## SET TASK
Lay out the lines between the one holding "Click the large hexagon Lemon logo" and the one holding "pos(920,41)", inclusive, as a JSON list of strings with one string per line and blank lines left out.

## RECORDS TO PROCESS
══════════
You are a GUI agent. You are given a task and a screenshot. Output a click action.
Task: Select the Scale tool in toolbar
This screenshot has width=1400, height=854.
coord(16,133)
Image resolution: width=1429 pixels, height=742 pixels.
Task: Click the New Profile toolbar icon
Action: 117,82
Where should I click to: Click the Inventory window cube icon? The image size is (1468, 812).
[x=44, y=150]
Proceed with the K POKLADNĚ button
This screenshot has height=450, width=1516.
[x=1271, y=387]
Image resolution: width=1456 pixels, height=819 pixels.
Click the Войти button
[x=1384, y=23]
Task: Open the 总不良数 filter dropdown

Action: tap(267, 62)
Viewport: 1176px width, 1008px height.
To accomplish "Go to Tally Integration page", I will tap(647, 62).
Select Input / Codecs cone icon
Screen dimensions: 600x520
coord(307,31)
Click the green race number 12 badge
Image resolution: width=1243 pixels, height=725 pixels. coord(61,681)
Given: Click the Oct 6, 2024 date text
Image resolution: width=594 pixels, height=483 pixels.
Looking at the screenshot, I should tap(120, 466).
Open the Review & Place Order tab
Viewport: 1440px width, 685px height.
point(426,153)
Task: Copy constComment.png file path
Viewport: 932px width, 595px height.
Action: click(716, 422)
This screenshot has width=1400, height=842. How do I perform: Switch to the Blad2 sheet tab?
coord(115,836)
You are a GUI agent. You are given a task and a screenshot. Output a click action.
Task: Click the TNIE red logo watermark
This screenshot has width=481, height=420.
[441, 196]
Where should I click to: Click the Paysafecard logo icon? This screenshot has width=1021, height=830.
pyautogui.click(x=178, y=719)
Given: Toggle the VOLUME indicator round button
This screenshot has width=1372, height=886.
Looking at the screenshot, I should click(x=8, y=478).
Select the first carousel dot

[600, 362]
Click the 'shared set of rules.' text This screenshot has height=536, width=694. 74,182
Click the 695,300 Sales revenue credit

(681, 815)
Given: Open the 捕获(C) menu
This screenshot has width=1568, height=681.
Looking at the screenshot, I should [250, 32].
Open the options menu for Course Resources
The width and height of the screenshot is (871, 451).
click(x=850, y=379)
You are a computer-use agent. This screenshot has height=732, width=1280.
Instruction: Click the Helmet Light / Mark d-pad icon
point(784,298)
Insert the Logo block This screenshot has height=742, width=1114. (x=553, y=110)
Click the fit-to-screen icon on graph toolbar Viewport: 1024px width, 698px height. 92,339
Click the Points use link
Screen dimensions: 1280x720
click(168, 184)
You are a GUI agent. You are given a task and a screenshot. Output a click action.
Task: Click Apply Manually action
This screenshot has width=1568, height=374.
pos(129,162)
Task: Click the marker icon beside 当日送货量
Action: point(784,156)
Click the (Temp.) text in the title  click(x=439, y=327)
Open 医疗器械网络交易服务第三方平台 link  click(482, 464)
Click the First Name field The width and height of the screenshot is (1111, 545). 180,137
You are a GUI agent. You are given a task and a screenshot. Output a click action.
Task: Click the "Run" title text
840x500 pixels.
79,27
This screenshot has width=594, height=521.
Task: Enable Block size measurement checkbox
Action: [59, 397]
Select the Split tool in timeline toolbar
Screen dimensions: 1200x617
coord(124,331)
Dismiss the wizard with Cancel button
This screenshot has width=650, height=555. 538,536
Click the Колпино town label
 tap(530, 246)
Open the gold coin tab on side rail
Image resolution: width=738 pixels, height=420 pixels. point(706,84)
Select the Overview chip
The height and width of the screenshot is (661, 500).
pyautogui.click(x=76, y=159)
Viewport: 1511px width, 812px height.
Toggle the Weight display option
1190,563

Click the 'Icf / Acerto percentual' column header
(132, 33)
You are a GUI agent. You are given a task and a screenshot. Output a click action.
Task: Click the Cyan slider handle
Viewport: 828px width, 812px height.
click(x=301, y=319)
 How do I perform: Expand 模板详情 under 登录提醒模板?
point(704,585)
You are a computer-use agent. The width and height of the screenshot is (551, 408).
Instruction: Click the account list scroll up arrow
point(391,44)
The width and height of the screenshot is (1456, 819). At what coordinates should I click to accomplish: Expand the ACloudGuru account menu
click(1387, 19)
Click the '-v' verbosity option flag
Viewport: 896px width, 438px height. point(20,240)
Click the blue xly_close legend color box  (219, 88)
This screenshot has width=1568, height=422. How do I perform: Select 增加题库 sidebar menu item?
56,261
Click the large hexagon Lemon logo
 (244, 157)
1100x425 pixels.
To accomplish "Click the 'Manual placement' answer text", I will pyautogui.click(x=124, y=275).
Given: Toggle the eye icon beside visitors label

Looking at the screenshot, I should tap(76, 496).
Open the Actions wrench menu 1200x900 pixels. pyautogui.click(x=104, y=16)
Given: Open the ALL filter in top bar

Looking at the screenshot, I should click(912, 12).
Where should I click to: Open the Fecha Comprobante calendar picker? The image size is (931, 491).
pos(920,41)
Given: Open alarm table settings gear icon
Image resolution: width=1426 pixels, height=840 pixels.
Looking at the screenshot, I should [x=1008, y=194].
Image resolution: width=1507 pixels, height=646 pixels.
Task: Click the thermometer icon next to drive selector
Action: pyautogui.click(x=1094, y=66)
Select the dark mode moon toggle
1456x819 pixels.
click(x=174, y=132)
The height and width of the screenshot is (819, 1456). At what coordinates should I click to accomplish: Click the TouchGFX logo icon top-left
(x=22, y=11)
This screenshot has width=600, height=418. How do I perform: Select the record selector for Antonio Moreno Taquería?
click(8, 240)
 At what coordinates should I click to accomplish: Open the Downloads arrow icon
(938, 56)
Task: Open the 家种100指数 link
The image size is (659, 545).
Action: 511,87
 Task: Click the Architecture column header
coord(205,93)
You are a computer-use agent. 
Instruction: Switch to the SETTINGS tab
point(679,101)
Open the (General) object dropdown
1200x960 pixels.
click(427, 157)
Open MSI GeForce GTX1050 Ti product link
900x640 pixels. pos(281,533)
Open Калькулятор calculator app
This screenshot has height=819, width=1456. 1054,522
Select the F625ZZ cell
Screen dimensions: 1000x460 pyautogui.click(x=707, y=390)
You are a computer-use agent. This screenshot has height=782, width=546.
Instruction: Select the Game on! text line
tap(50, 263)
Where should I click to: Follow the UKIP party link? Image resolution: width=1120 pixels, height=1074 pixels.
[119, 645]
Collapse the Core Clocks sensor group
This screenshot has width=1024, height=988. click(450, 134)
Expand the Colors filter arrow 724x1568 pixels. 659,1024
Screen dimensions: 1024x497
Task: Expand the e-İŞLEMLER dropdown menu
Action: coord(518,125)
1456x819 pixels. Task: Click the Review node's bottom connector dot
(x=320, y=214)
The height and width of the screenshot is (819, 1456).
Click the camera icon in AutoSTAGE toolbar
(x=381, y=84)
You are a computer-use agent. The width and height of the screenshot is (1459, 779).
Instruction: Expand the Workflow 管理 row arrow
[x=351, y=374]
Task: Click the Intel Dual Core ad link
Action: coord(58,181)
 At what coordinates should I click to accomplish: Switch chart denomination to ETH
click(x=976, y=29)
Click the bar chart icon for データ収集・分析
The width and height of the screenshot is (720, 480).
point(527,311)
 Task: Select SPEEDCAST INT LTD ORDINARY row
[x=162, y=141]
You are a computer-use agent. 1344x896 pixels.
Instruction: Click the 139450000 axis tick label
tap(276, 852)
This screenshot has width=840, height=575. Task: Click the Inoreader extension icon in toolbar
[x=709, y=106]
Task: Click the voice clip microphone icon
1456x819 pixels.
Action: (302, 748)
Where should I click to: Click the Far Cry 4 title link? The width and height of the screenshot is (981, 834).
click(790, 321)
══════════
## REPLY
[
  "Click the large hexagon Lemon logo",
  " (244, 157)",
  "1100x425 pixels.",
  "To accomplish \"Click the 'Manual placement' answer text\", I will pyautogui.click(x=124, y=275).",
  "Given: Toggle the eye icon beside visitors label",
  "Looking at the screenshot, I should tap(76, 496).",
  "Open the Actions wrench menu 1200x900 pixels. pyautogui.click(x=104, y=16)",
  "Given: Open the ALL filter in top bar",
  "Looking at the screenshot, I should click(912, 12).",
  "Where should I click to: Open the Fecha Comprobante calendar picker? The image size is (931, 491).",
  "pos(920,41)"
]